Records from a collection:

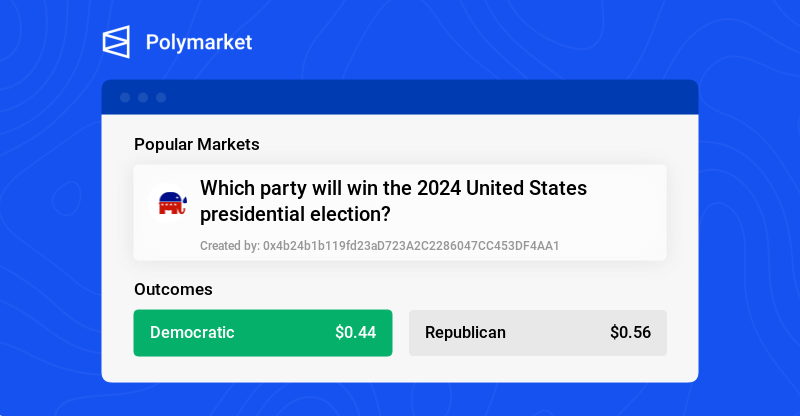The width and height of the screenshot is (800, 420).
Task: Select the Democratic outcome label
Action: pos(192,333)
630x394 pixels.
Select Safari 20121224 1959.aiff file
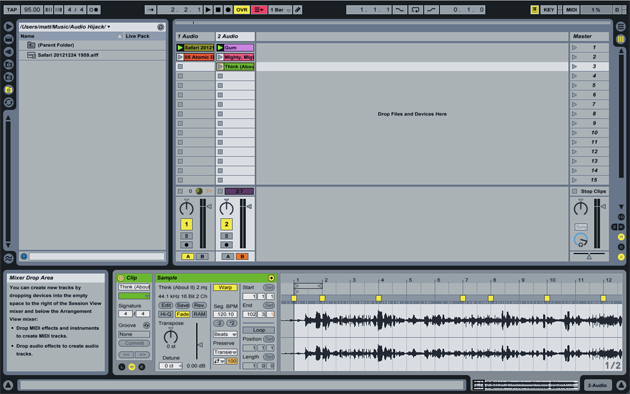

EXERCISE GOAL: In the answer, include exactly the lines from the one containing "630x394 pixels." through the end of the records above and no pictures at all.

EXERCISE RESULT:
630x394 pixels.
Select Safari 20121224 1959.aiff file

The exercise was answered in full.